PASSAGE TO READ -
---
No changes to policy were announced at the meeting and market focus was always going to be on the nuances contained in the accompanying statement.
The accompanying statement expressed more concern about the recent softness in US inflation levels which was immediately taken to mean that the Fed might be looking to slow the pace at which it raises interest rates.
For the Dollar to rally, the opposite scenario would need to have played out.
"The Dollar sold off heavily following yesterday’s FOMC meeting. While the Fed signalled balance sheet normalisation starting 'relatively soon', the key focus was on the Fed’s take on the US inflation," says Chris Turner, an analyst with ING Bank N.V.
“It suggests that the next rate rise is likely to be delayed until the year-end at the earliest,” adds Lloyds Bank in a briefing to their commercial banking clients.
The Pound to Dollar exchange rate has moved above 1.31 since the event and now gives the best rate of exchange for those looking to conduct international payments since September 16, 2016.
---
DATA -

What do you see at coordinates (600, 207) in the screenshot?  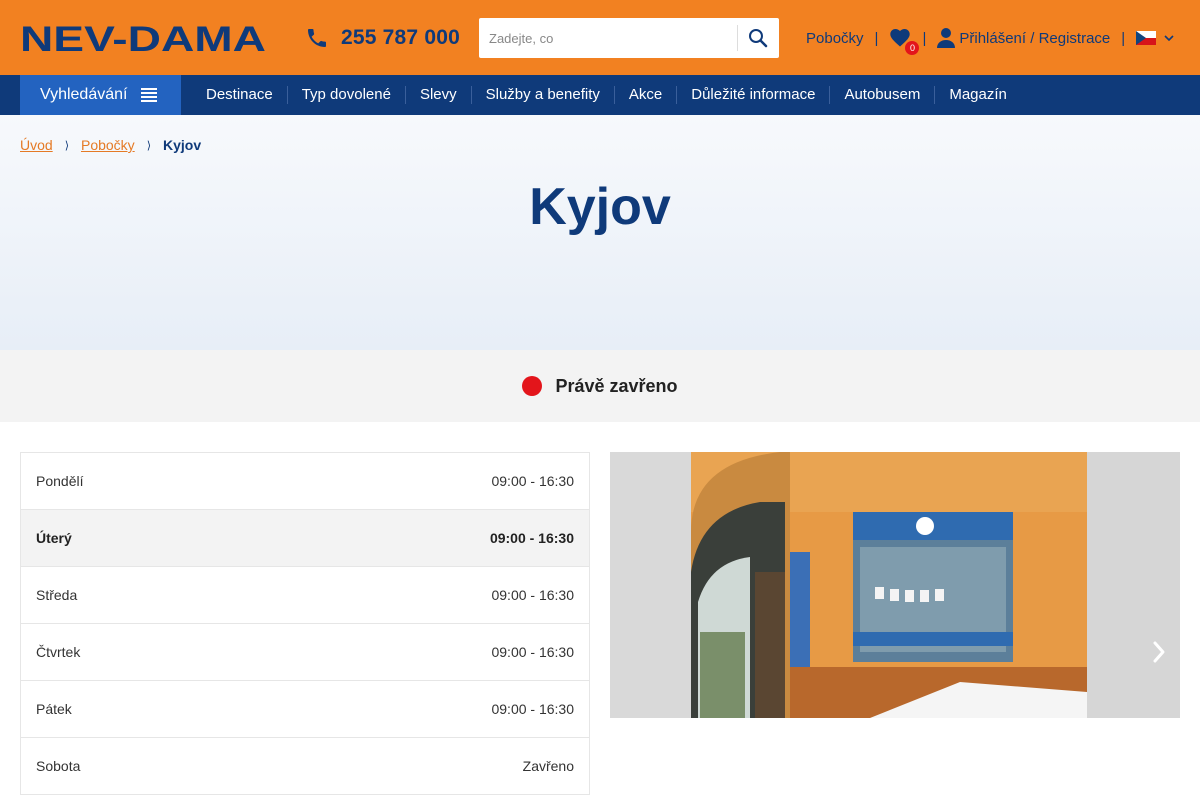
---
ACTIONS TO TAKE -
1. Repeat the report on the Fed meeting between "No changes to" and "commercial banking clients.", inclusive.
2. In the report on the Fed meeting, what level has the Pound to Dollar exchange rate moved above since the event?
The material can be set aside.

RESULTS -
1.
No changes to policy were announced at the meeting and market focus was always going to be on the nuances contained in the accompanying statement.
The accompanying statement expressed more concern about the recent softness in US inflation levels which was immediately taken to mean that the Fed might be looking to slow the pace at which it raises interest rates.
For the Dollar to rally, the opposite scenario would need to have played out.
"The Dollar sold off heavily following yesterday’s FOMC meeting. While the Fed signalled balance sheet normalisation starting 'relatively soon', the key focus was on the Fed’s take on the US inflation," says Chris Turner, an analyst with ING Bank N.V.
“It suggests that the next rate rise is likely to be delayed until the year-end at the earliest,” adds Lloyds Bank in a briefing to their commercial banking clients.

2. 1.31